And hey, a fellow C# coder


----------



## staticradio725 (Oct 25, 2020)

CarpeLibrum said:


> Traveling! I'm waiting for the day I can fly freely again and set out on an adventure.


Dear God, don't tempt me, that sounds amazing. I would sacrifice my hypothetical future firstborn to Satan just to be able to hop on a plane and go somewhere right now.

I have to say, I'm pretty envious of you all. I don't think I've ever been in a place in my life where I could afford expensive hobbies. Hooray for student debt! And a social anxiety disorder that prevents me from being able to work full-time! The best I can do right now for non-essential purchases is splurging on cookies at the grocery store


----------



## Omni-slash (Feb 10, 2016)

Games Workshop. And that's counting all the video games, whfb, 40k and the 500+ (mostly terrible) books over the years.


----------



## blue2 (May 20, 2013)

Life.


----------



## JH1983 (Nov 14, 2013)

Gaming, powerlifting, reading and collecting books/audiobooks, collecting and customizing vehicles.

Been doing gaming the longest and have no idea what I've spent over the years. Started with NES in the 80's all the way to PS5 currently and had some of the more obscure consoles in between like Atari Jaguar.

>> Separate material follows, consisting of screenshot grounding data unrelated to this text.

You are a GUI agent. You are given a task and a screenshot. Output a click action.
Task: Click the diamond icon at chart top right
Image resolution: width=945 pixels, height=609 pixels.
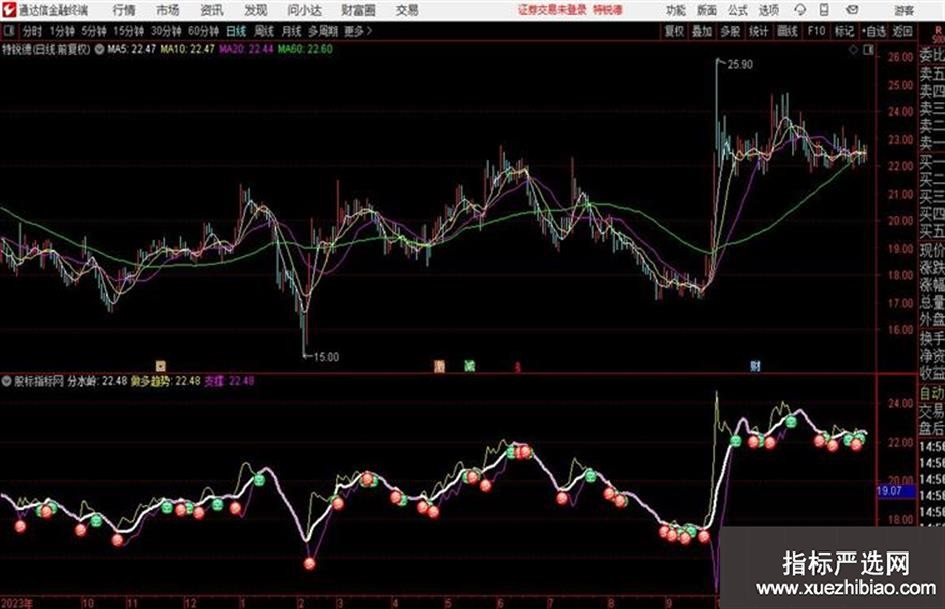(x=853, y=50)
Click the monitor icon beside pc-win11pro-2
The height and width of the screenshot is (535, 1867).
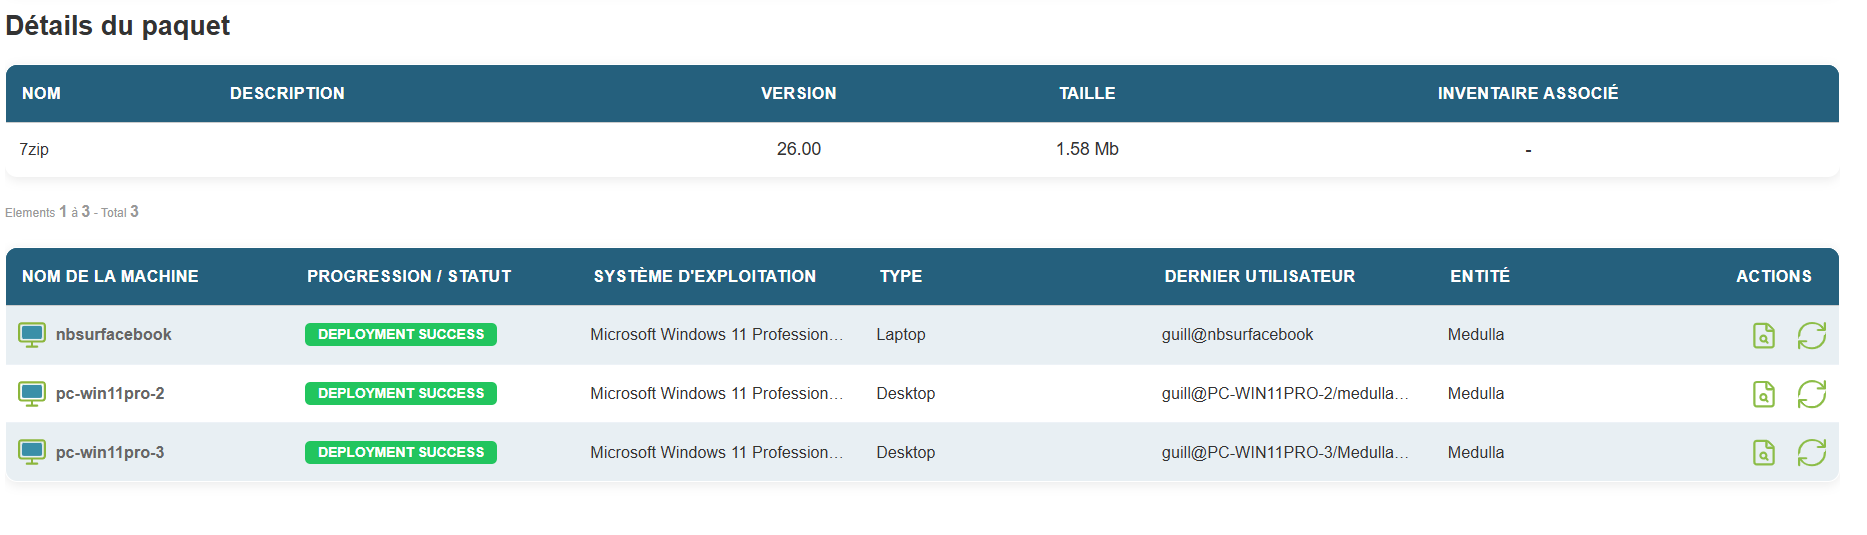(32, 394)
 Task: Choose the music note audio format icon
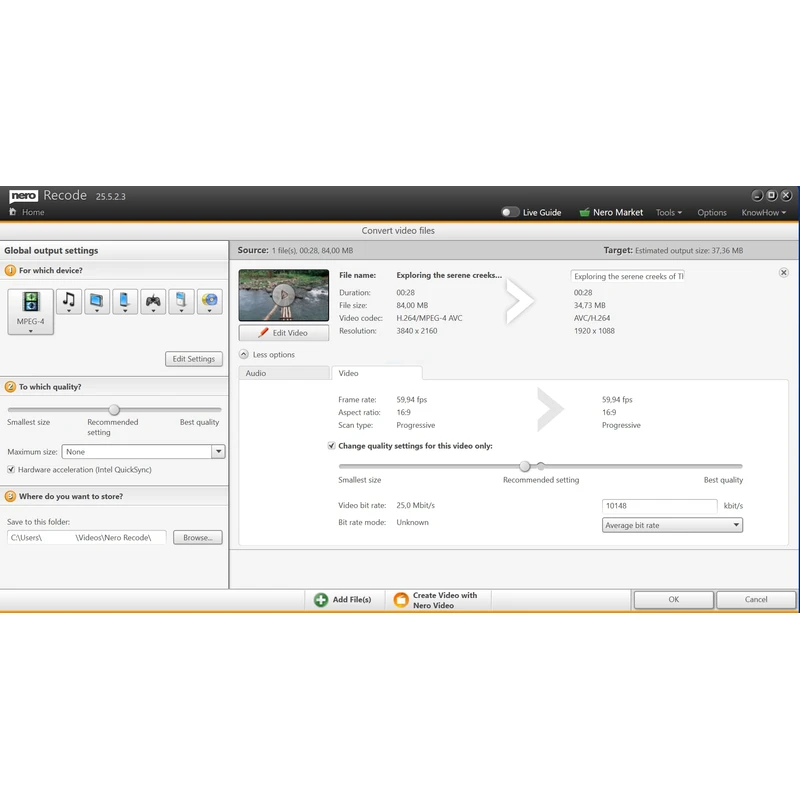tap(69, 301)
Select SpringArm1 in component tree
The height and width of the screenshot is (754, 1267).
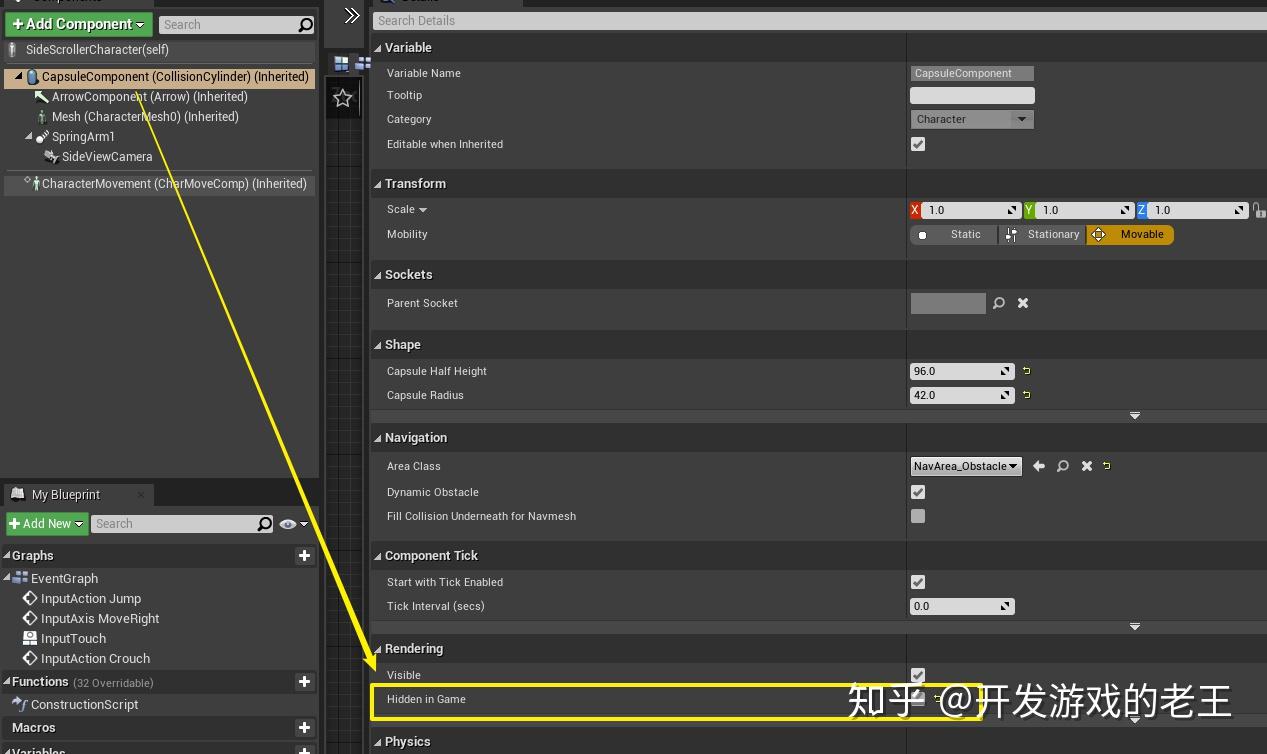pos(83,137)
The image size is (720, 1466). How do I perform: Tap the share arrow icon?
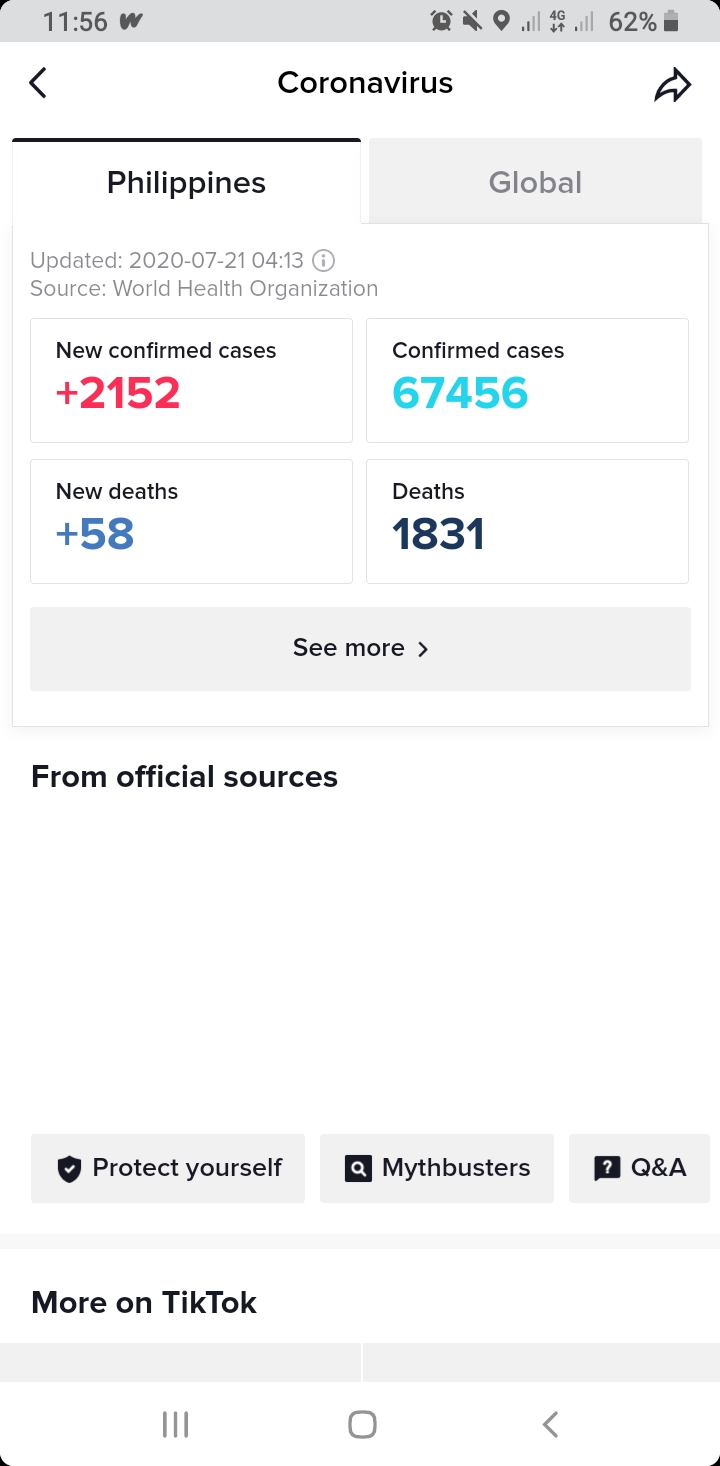click(x=672, y=85)
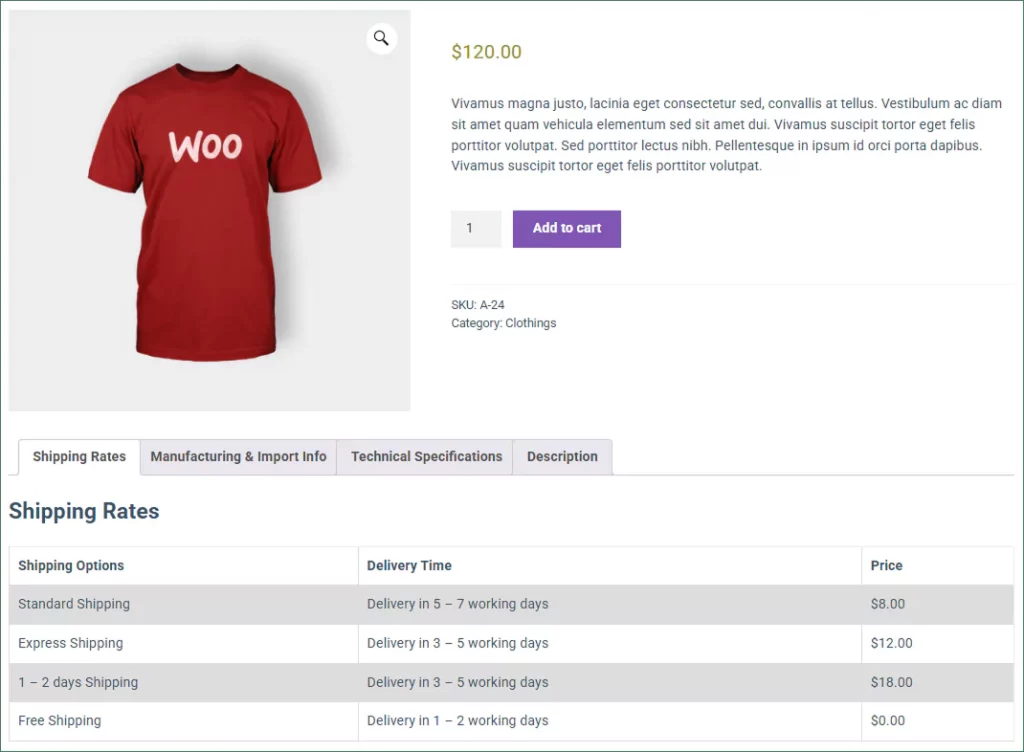
Task: Click the $18.00 price cell
Action: pos(891,682)
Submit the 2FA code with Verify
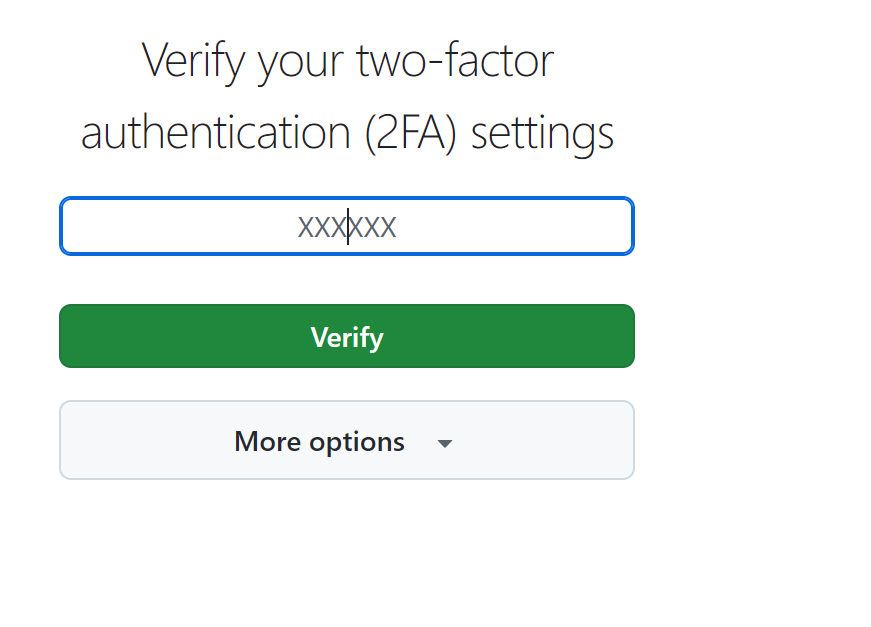871x627 pixels. [x=347, y=336]
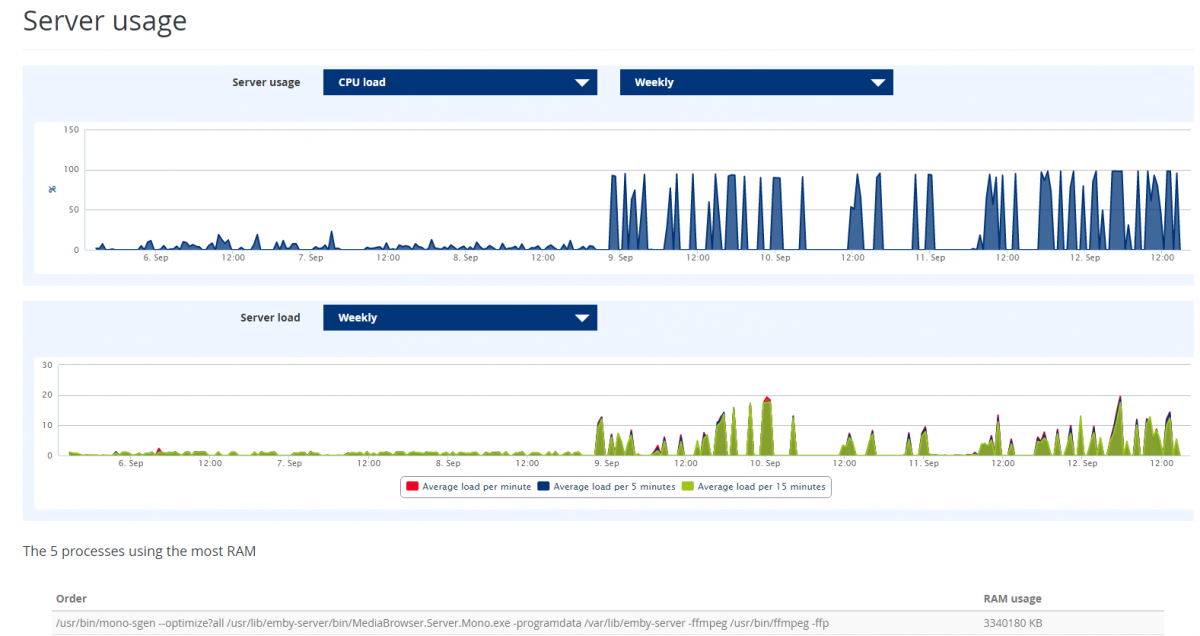The height and width of the screenshot is (636, 1200).
Task: Click the dark blue 5 minutes legend marker
Action: [544, 487]
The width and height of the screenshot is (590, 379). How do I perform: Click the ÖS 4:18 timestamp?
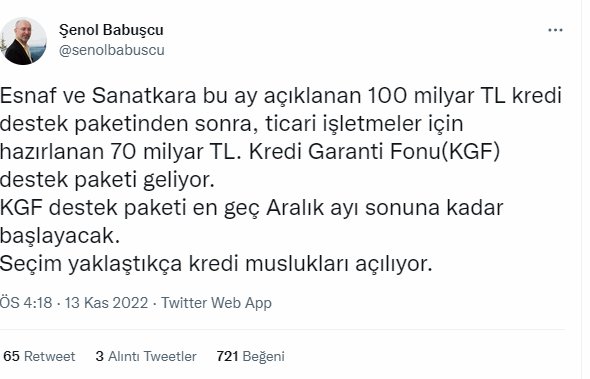[x=26, y=303]
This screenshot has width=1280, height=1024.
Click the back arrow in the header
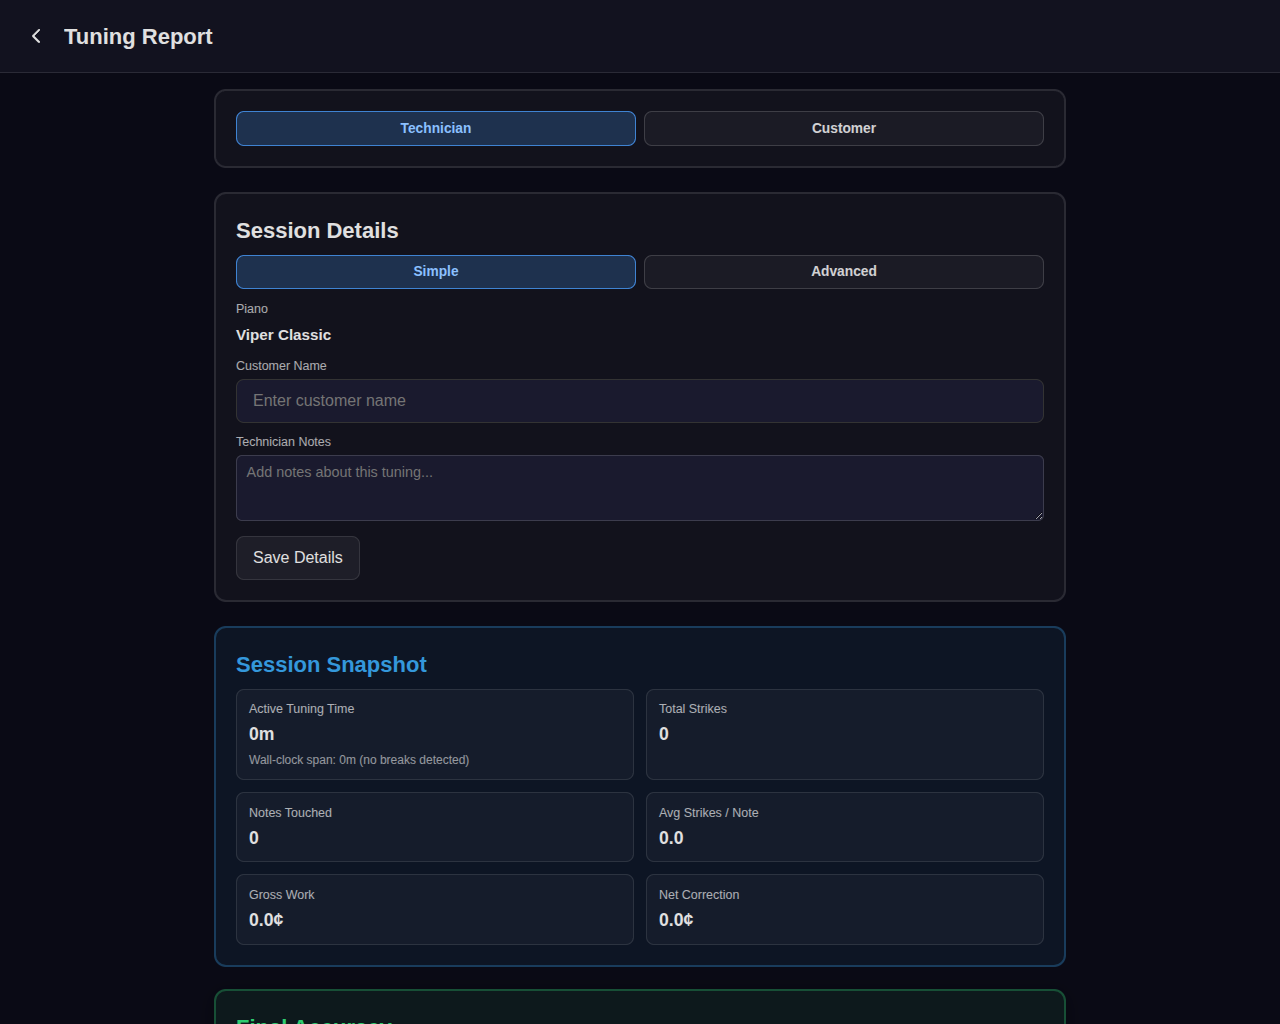click(x=36, y=36)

Books probably haven't added up to a lot as I get most at used book sales. Have around 500 total. Lately with driving 2000-2500 miles weekly for work I've been going through a lot of audiobooks. Listened to about 80 last year.

Powerlifting since 2014, but taken a backseat lately due to working more hours and injury. Gym memberships, traveling for meets, eating more food than normal to keep weight up, etc can add up.

The last year or so my biggest money pit has been truck upgrades. Still got a big list of stuff I want to do when I can afford it, plus stuff for other vehicles, and other cars I'd like to buy. Wish I made like twice as much money.

Also have two large cats.
_Posted via Mobile Device_


----------



## CoolLilChickadee (Nov 10, 2019)

Reading, probably. My home library is close to a thousand books, although at least half of them were second hand or clearance and I've been collecting for about twenty years. And the bookcases they sit on were a few hundred dollars total.


----------



## FloridaGuy48 (Jun 30, 2014)

CoolLilChickadee said:


> Reading, probably. My home library is close to a thousand books, although at least half of them were second hand or clearance and I've been collecting for about twenty years. And the bookcases they sit on were a few hundred dollars total.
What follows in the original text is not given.